COURT OF APPEALS OF THE STATE OF ALASKA
Apr 4, 2012
Court of Appeals No. A-10575 (Alaska Ct. App. Apr. 4, 2012)

Opinion

Court of Appeals No. A-10571 Trial Court No. 3SW-07-21 CR Court of Appeals No. A-10575 Trial Court No. 3SW-07-22 CR No. 5823

04-04-2012

JANINNE E. SANDROCK, Appellant, v. STATE OF ALASKA, Appellee. DYLAN J. PRICE, Appellant, v. STATE OF ALASKA, Appellee.

Appearances: Brooke Berens, Assistant Public Advocate, and Rachel Levitt (opening brief) and Richard Allen (reply brief), Public Advocates, Anchorage, for Appellant Sandrock. Margi Mock, Assistant Public Defender, and Quinlan Steiner, Public Defender, Anchorage, for Appellant Price. Ann B. Black, Assistant Attorney General, Office of Special Prosecutions and Appeals, Anchorage, and John J. Burns, Attorney General, Juneau, for the Appellee.


NOTICE

Memorandum decisions of this court do not create legal precedent. See Alaska Appellate Rule 214(d) and Paragraph 7 of the Guidelines for Publication of Court of Appeals Decisions (Court of Appeals Order No. 3). Accordingly, this memorandum decision may not be cited as binding precedent for any proposition of law.

MEMORANDUM OPINION AND JUDGMENT

Appeals from the Superior Court, Third Judicial District, Seward, Anna Moran and Charles T. Huguelet, Judges.

Appearances: Brooke Berens, Assistant Public Advocate, and Rachel Levitt (opening brief) and Richard Allen (reply brief), Public Advocates, Anchorage, for Appellant Sandrock. Margi Mock, Assistant Public Defender, and Quinlan Steiner, Public Defender, Anchorage, for Appellant Price. Ann B. Black, Assistant Attorney General, Office of Special Prosecutions and Appeals, Anchorage, and John J. Burns, Attorney General, Juneau, for the Appellee.

Before: Coats, Chief Judge, and Mannheimer and Bolger, Judges.

COATS, Chief Judge.

Dylan J. Price and Janinne E. Sandrock were convicted of misconduct involving a controlled substance in the second degree. On appeal, they argue that Superior Court Judge Anna Moran erred in denying their motion to suppress. In their motion to suppress, Price and Sandrock argued that Trooper Rex Leath, who had stopped them for having a malfunctioning taillight, unduly extended the traffic stop. They argue that the trooper's discovery of Sudafed and other precursors for the manufacture of methamphetamine was illegal because the discovery was the result of this illegal extension of the traffic stop. Judge Moran denied the defendants' motion to suppress, finding that Trooper Leath had reasonable suspicion that the defendants were in possession of illegal drugs and therefore legally could extend the traffic stop to continue his investigation. We affirm Judge Moran's decision.

AS 11.71.020(a)(3), (4).

Price and Sandrock also contend that Superior Court Judge Charles T. Huguelet applied an incorrect standard in denying their motion for a new trial. We conclude that Judge Huguelet may have used an incorrect standard in denying the motion for new trial. We accordingly remand for the superior court to reconsider the new trial motion.

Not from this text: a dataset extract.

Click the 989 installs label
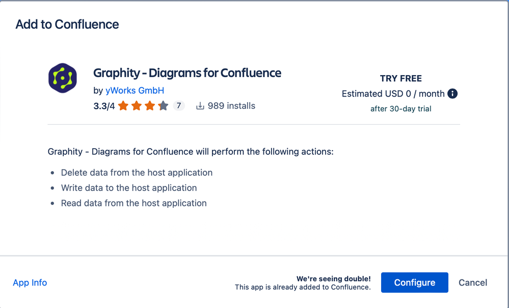 pyautogui.click(x=231, y=106)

Factual and procedural background

On January 19th, 2007, at about 4:30 p.m., Price and Sandrock were driving their Toyota 4-Runner, with their two dogs, from Anchorage to Seward. Alaska State Trooper Rex Leath stopped them for having a malfunctioning taillight.

Leath testified that when he approached the 4-Runner, Price opened his door and started to come out of his vehicle. Leath asked Price to remain in the vehicle. Leath testified that it was rare for people to attempt to exit their vehicles at a traffic stop. He testified that this made him suspect that there was something in the car that Price did not want him to see.

Leath also testified that Price only rolled his window down a few inches to talk to the trooper. When Leath asked Price to roll the window down farther, Price responded that he did not know whether he could roll the window down because the "window messes up." Price said that was why he had offered to step outside the car. Yet, Price was able to roll down the window with ease.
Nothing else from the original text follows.